Passage to read ::
┄┄┄┄┄┄┄┄┄┄

Earthquake deduplication (REQUIRED before any earthquake analysis):

Earthquake data contains duplicates from overlapping USGS feed windows. Always deduplicate by rounding to the nearest minute and grouping by lat/lon:

cur.execute("""
    SELECT DISTINCT ON (
        date_trunc('minute', timestamp_utc),
        ROUND(CAST(latitude AS NUMERIC), 2),
        ROUND(CAST(longitude AS NUMERIC), 2)
    )
        timestamp_utc,
        CAST(value AS DOUBLE PRECISION) AS magnitude,
        latitude,
        longitude
    FROM observations
    WHERE metric = 'earthquake_magnitude' AND value IS NOT NULL
    ORDER BY date_trunc('minute', timestamp_utc),
             ROUND(CAST(latitude AS NUMERIC), 2),
             ROUND(CAST(longitude AS NUMERIC), 2),
             timestamp_utc
""")
eq_rows = cur.fetchall()

Data Guards

These guards prevent runaway queries, bad data, and out-of-memory errors:

  1. LIMIT 1M rows — Never fetch more than 1 million rows in a single query without explicit justification. For larger datasets, aggregate server-side.

  2. Filter nulls — Always include WHERE value IS NOT NULL unless you are specifically studying data completeness.

  3. Filter > 0 for continuous metrics — Many continuous metrics (streamflow, radiation, wave height) have physical meaning only when positive. Zero values often indicate sensor off or no-data:

    WHERE metric = 'streamflow_00060' AND value IS NOT NULL
      AND CAST(value AS DOUBLE PRECISION) > 0
    
  4. Subsample > 100K — When fitting distributions or running bootstrap tests on datasets larger than 100,000 rows, subsample first:

    if len(values) > 100_000:
        values = np.random.default_rng(42).choice(values, 100_000, replace=False)

┄┄┄┄┄┄┄┄┄┄

Given request 1 :: Copy the records verbatim, from the line containing "Click the Other Output Settings group label" through the end of the records, including both of those lines. Omit the pictures.

┄┄┄┄┄┄┄┄┄┄

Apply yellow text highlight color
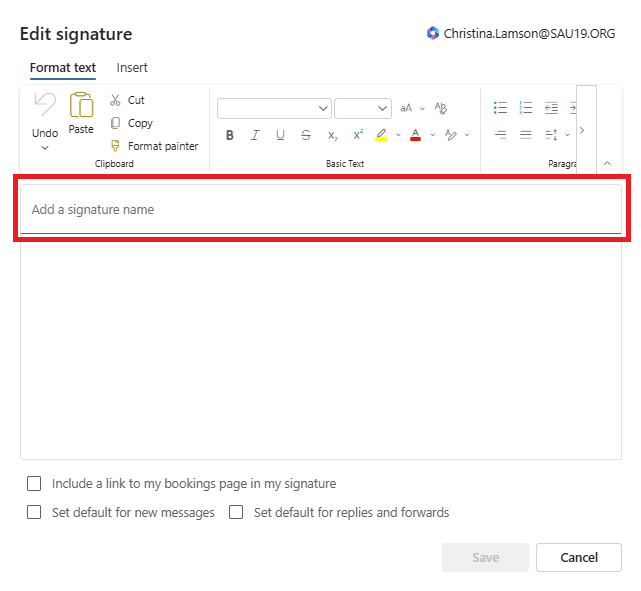641x591 pixels. point(381,135)
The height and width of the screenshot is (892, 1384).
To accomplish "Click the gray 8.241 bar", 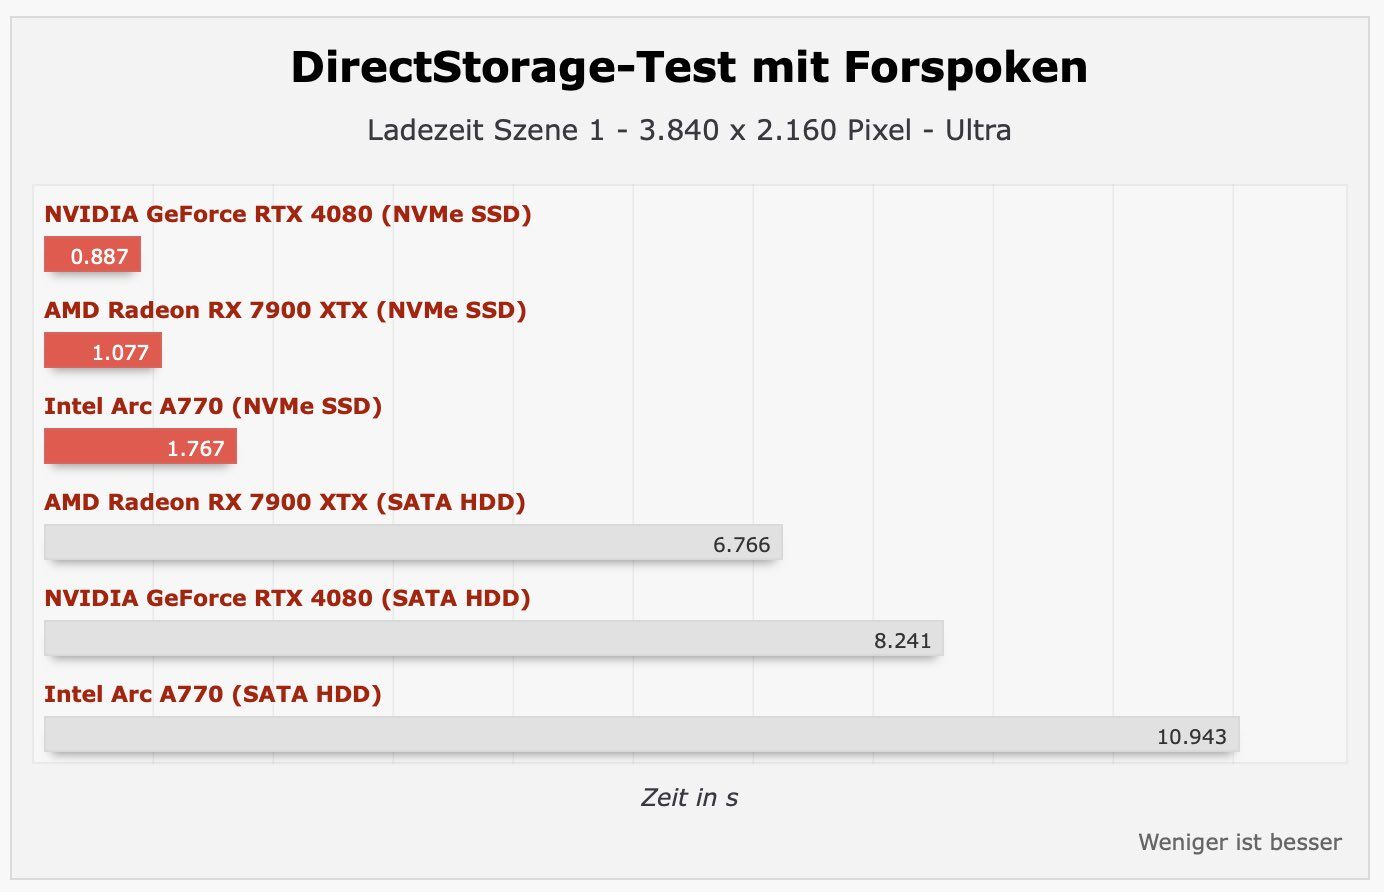I will tap(494, 639).
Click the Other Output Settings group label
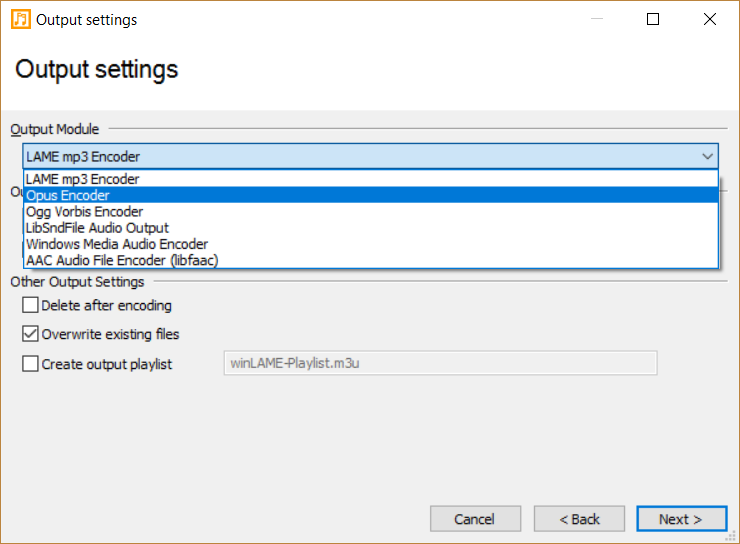 pos(77,282)
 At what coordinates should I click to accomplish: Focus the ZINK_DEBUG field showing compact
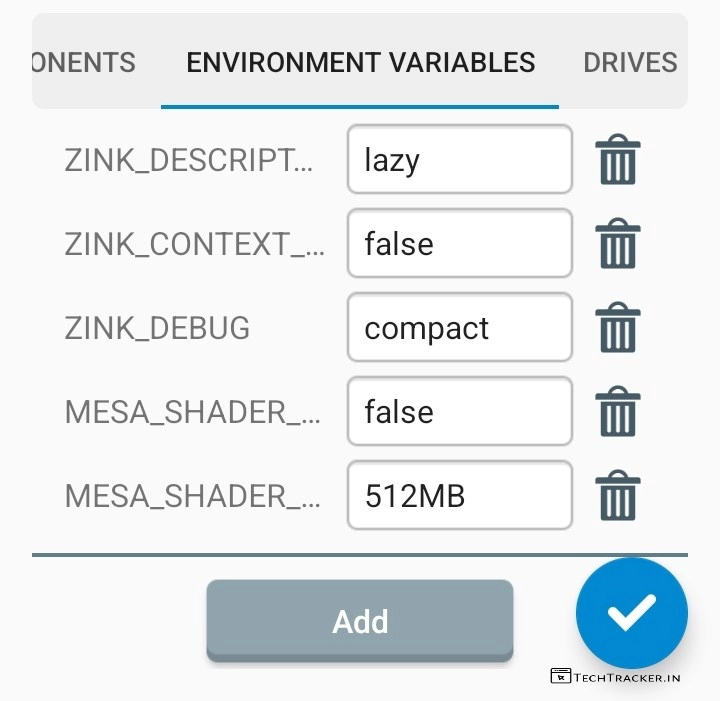pos(459,328)
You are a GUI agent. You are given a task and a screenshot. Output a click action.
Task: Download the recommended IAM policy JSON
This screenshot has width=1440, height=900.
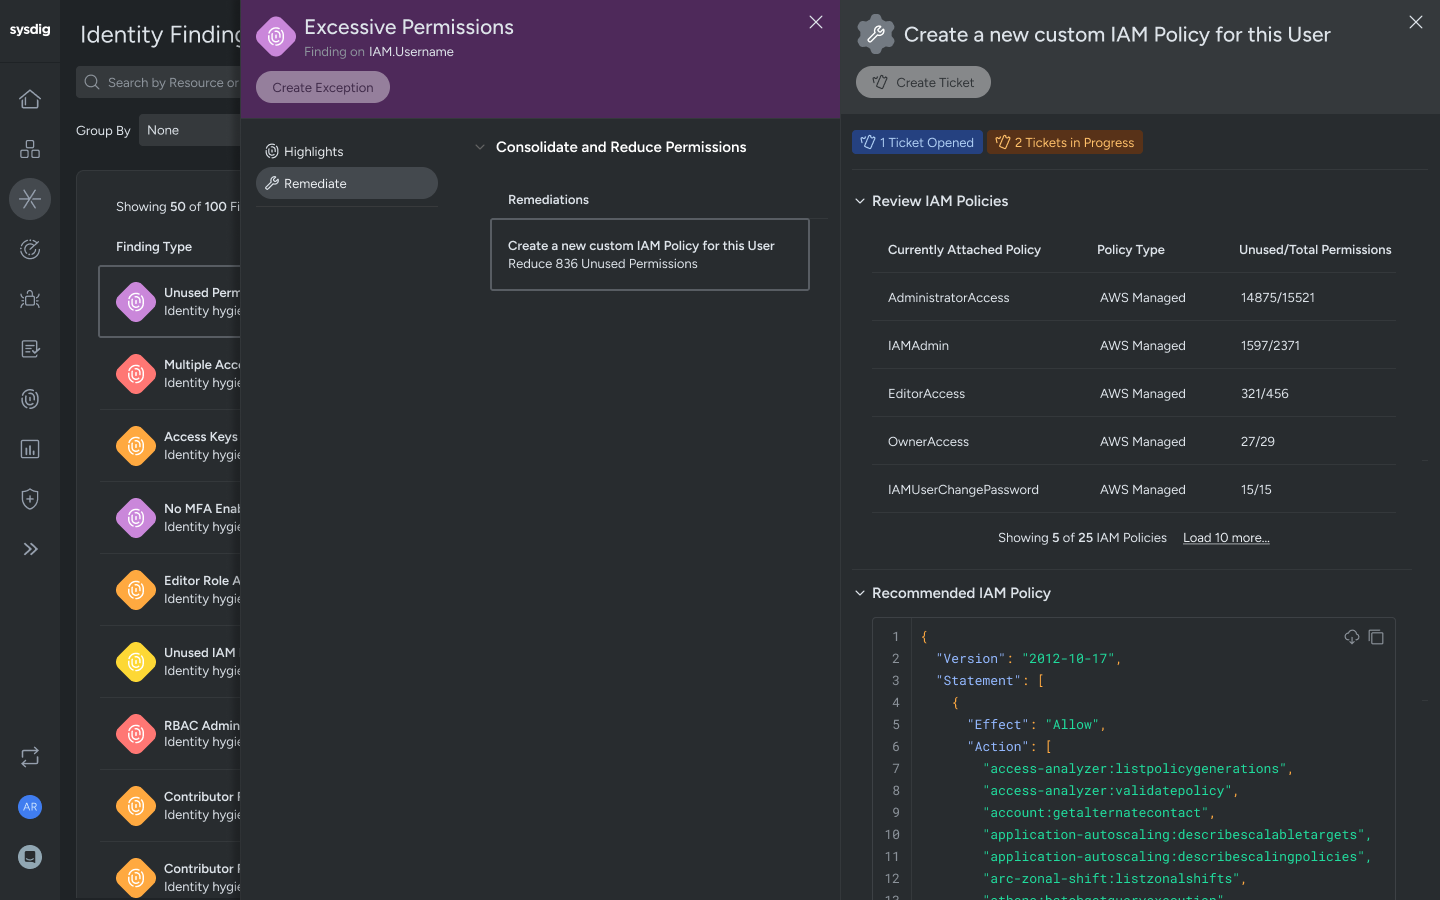click(x=1352, y=637)
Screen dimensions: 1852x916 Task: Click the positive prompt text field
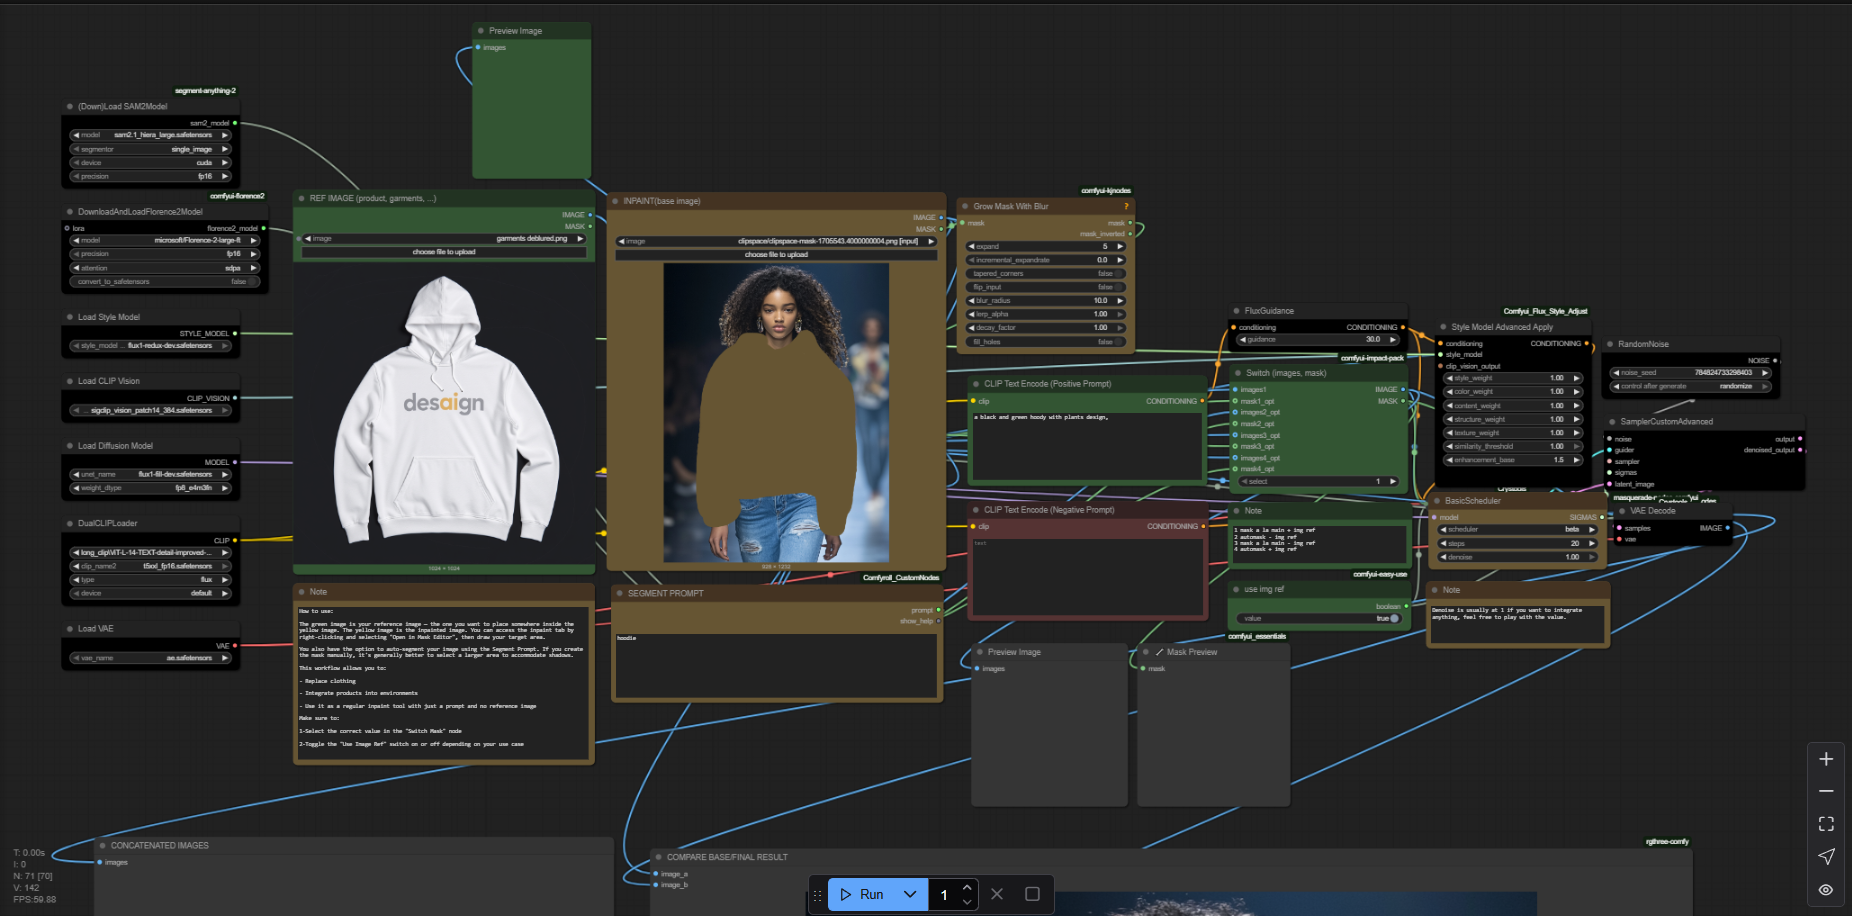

┄┄┄┄┄┄┄┄┄┄

Given request 2 :: Continue the guidelines on earthquake deduplication and data guards from the point where they stop.

Right answer 1 ::
Click the Other Output Settings group label
 pos(77,282)
 At what coordinates should I click to accomplish: Focus the ZINK_DEBUG field showing compact
pos(459,328)
You are a GUI agent. You are given a task and a screenshot. Output a click action.
Task: Download the recommended IAM policy JSON
This screenshot has width=1440, height=900.
click(x=1352, y=637)
Screen dimensions: 1852x916 Task: Click the positive prompt text field

Right answer 2 ::
        print(f"Subsampled to 100,000 for fitting (seed=42)")
    
  5. Close connections — Always close cursor and connection:

    cur.close()
    conn.close()
    

Key Metrics Reference Table

Domain Metric Name Records Notes
Solar / Space Weather solar_xray_flux 9.2M GOES X-ray flux (5-min cadence)
solar_wind_speed 2.8M DSCOVR solar wind (km/s)
solar_wind_bz 2.6M IMF Bz component (nT, southward=negative)
space_kp_index 160K Planetary K-index (0-9 scale)
space_solar_flux_10cm 84K F10.7 solar radio flux
sunspot_number 76K Daily sunspot number (1818-2026)
donki_cme_speed 18K CME speed from NASA DONKI (km/s)
donki_flare_class 2.5K Solar flare class (C/M/X encoded)
donki_storm_kp 788 Geomagnetic storm peak Kp
donki_high_speed_stream 580 High-speed solar wind streams
Seismology earthquake_magnitude 175K USGS earthquakes (2021-2026, global)
Severe Weather (NWS) nws_* (40+ types) 471K NWS alerts by type (3-day rolling window)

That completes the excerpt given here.